Healing Emotional Fatigue

Lots of folks are experiencing emotional fatigue due to the ongoing anxieties that plague our planet right now. As human beings, we habituate to everything, and over time we can become desensitized or burnt out due to ongoing exposure. As you read this, you or someone you know may be struggling to keep burnout at bay. Before we talk about what you can do, it is important to first recognize some of the symptoms of emotional fatigue:

Symptoms of Emotional Fatigue:

  • Physical exhaustion
  • Mental exhaustion
  • Withdrawal or isolation
  • Loss of enjoyment
  • Apathy
  • Substance abuse
  • Anxiety
  • Depression
  • Emotional constriction or “numbing”
  • Loss of purpose

You may have a few or many of the above symptoms. Once we tune in to what is happening, we can be diligent about doing what we need to do to recover and reset. Know your own unique set of symptoms and catch them quickly if you can. Early intervention, as with most things, is key.
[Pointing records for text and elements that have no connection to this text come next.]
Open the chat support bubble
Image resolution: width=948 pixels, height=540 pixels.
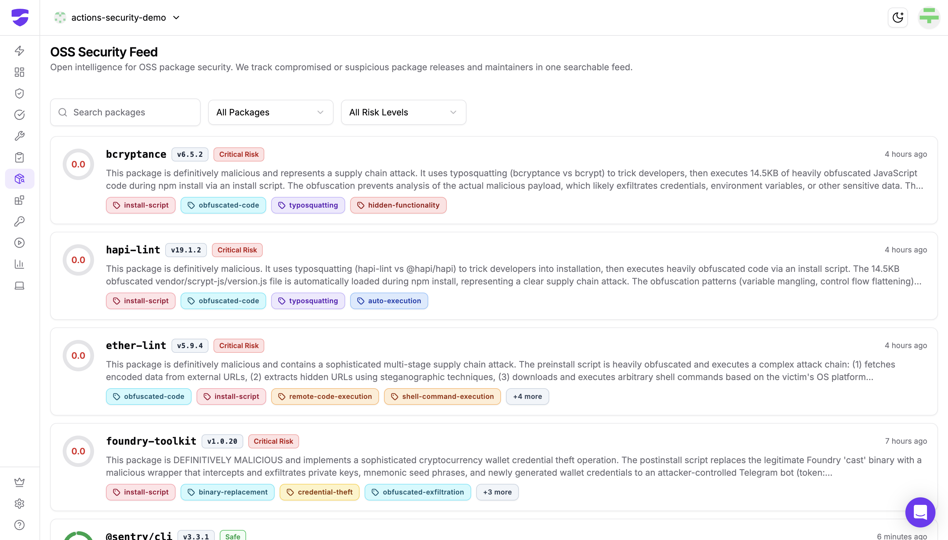[920, 512]
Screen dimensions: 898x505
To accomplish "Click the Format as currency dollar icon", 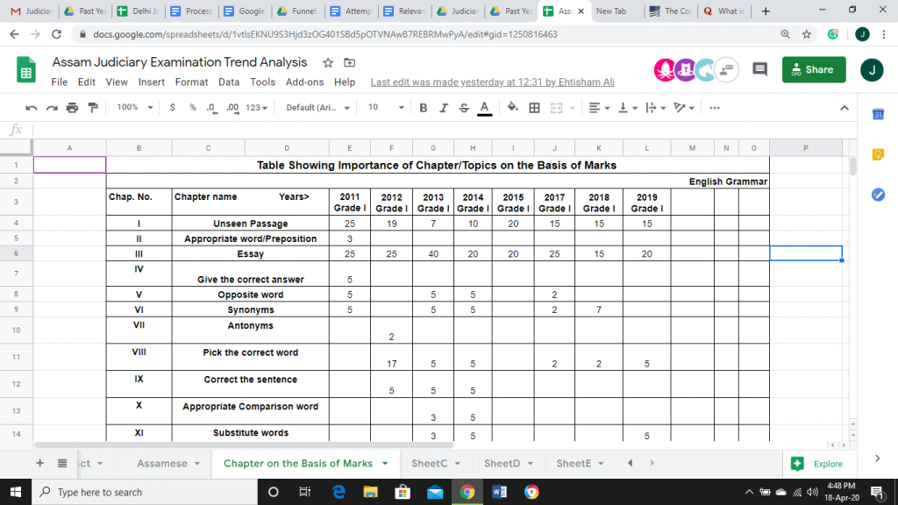I will (173, 108).
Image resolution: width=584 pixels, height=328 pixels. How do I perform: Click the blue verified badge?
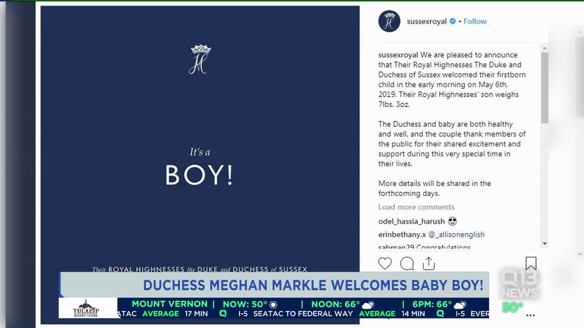[453, 21]
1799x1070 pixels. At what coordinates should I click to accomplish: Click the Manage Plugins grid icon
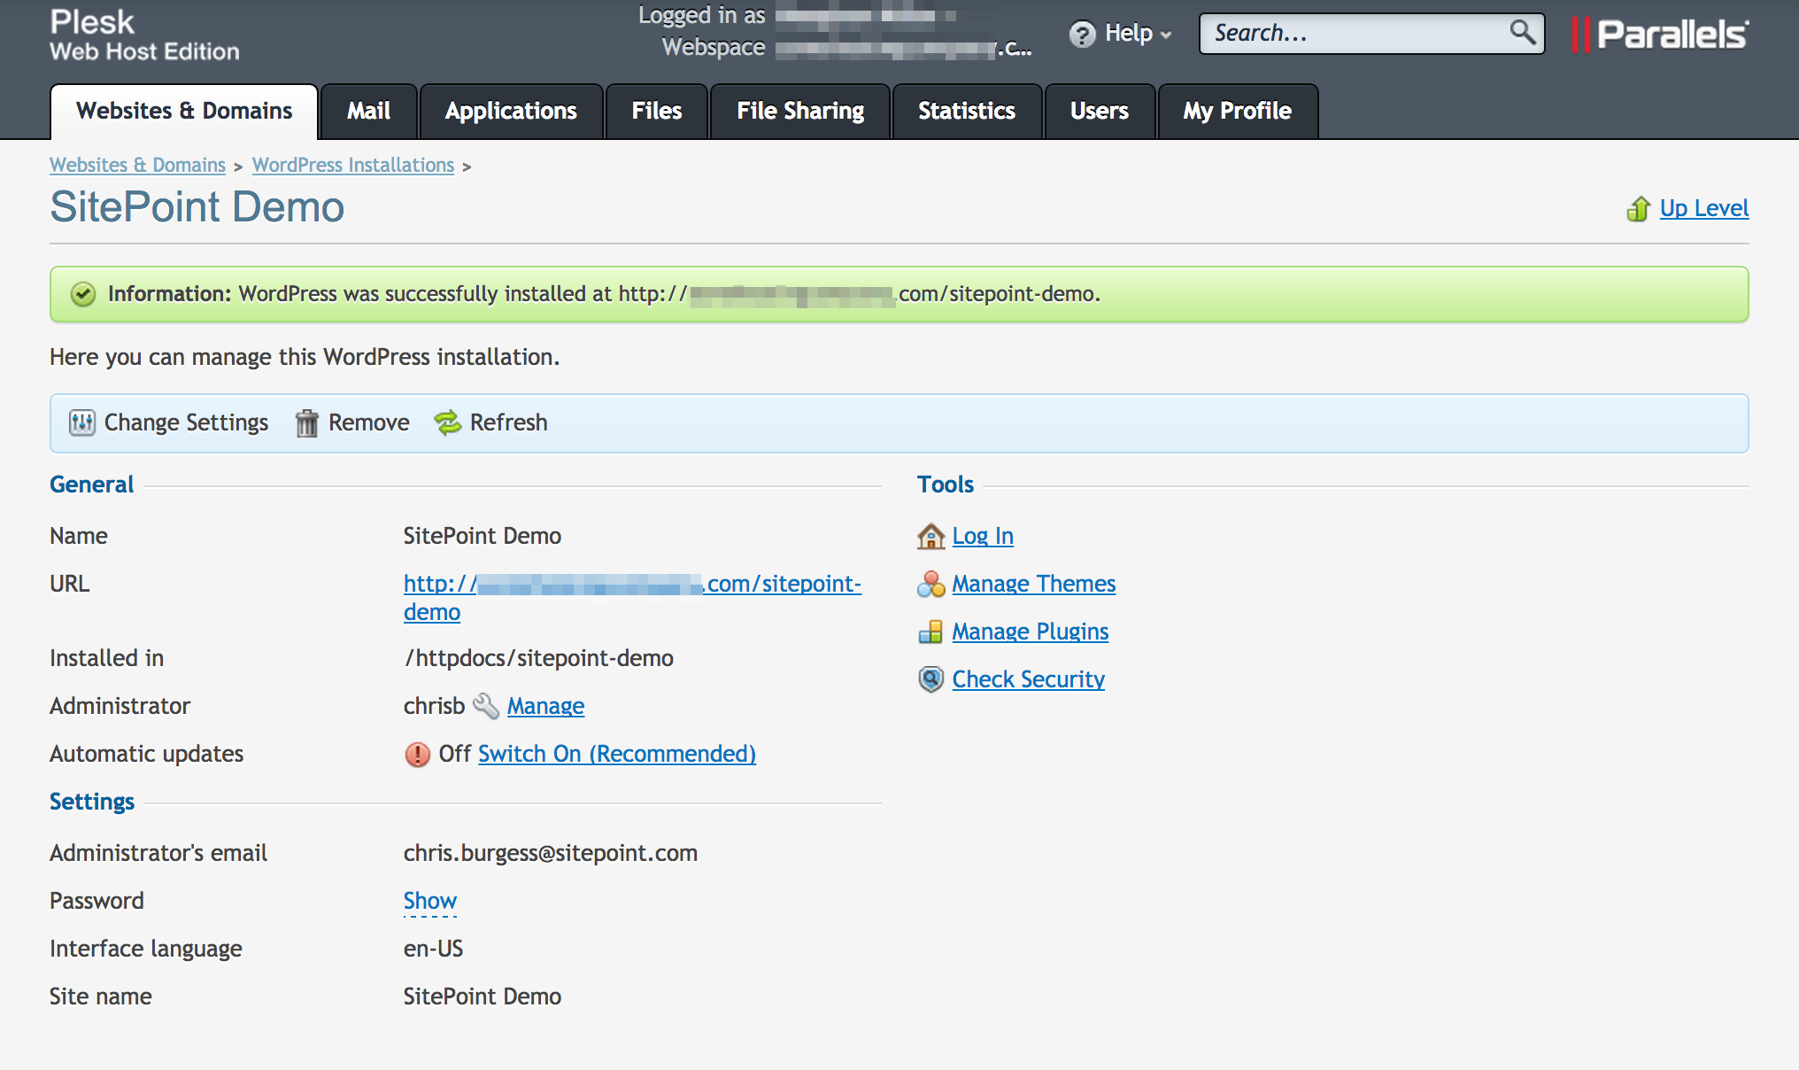930,631
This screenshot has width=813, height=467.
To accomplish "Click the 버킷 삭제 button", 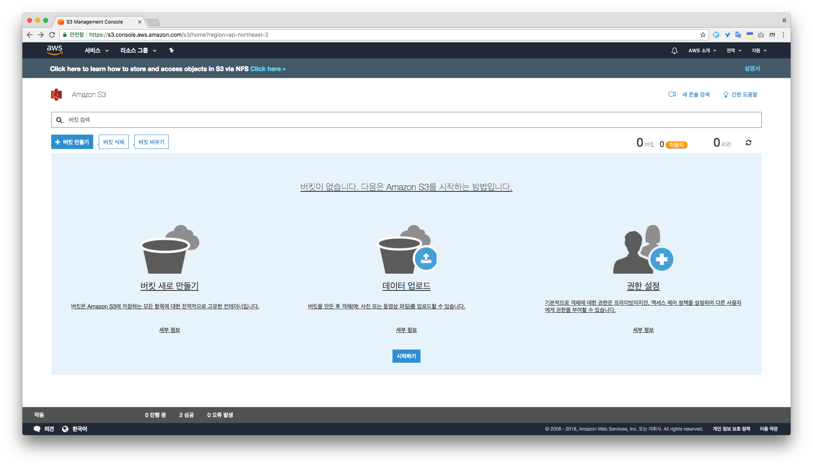I will (x=114, y=142).
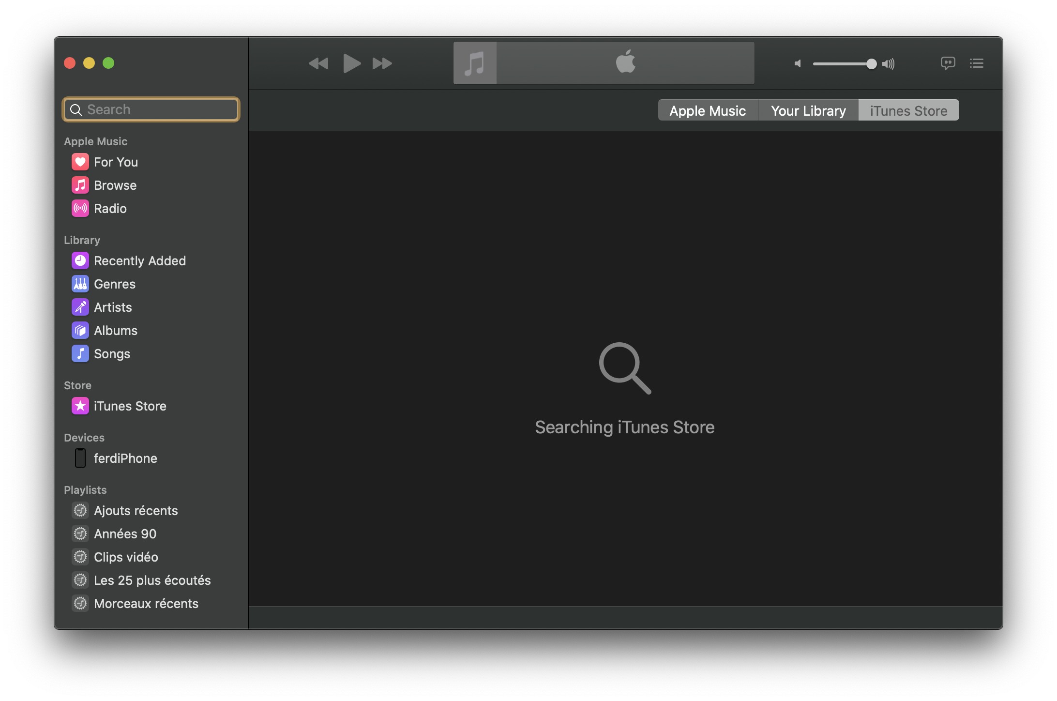1057x701 pixels.
Task: Open the Albums icon in the sidebar
Action: (x=80, y=331)
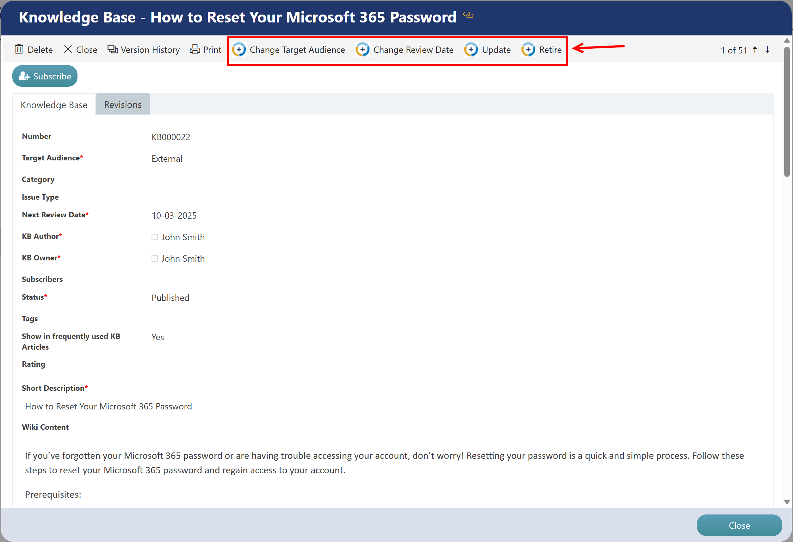Click the Update action icon
This screenshot has height=542, width=793.
[x=471, y=50]
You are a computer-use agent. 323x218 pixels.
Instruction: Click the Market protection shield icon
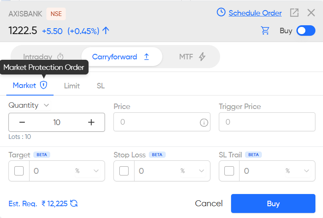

A lot of people I work with, who are caretakers, discuss feeling as if they are being selfish if they stop to take care of themselves. I would counter that thought by saying that I think it is selfish not to take care of you. The old airplane metaphor may be cliche, but it is a good one. You absolutely have to give yourself oxygen first, before you can truly help someone else. We all have to keep going and we want to come out of this intact. Ramping up selfcare can not only keep us in a hopeful state of mind, but can also prevent the spike from sinking deeper. At some point, without our ability to recover, we become at risk of developing symptoms more conducive to trauma rather than burnout or fatigue. At some point, our lens can change as we lose both faith and hope for a better future. There is always hope, but trauma clouds the lens to the point that I may no longer be able to access it.

Remembering that it is not all bad, that there is treasure in the fall, and that we will get through this, requires an ability to see as clearly. Take care of yourself, so that you can keep your vision sharp. We need you now more than ever.

Clear Reflections

Choose a few things on the list below, and do them regularly. Pat yourself on the back if you are already doing some of these things. For most of us, symptoms of emotional fatigue will decrease or go away completely over time. If symptoms persist for you, or someone else for a month or more, then it may be time to contact a mental health professional to get the help you need to recover fully. Hope is always there.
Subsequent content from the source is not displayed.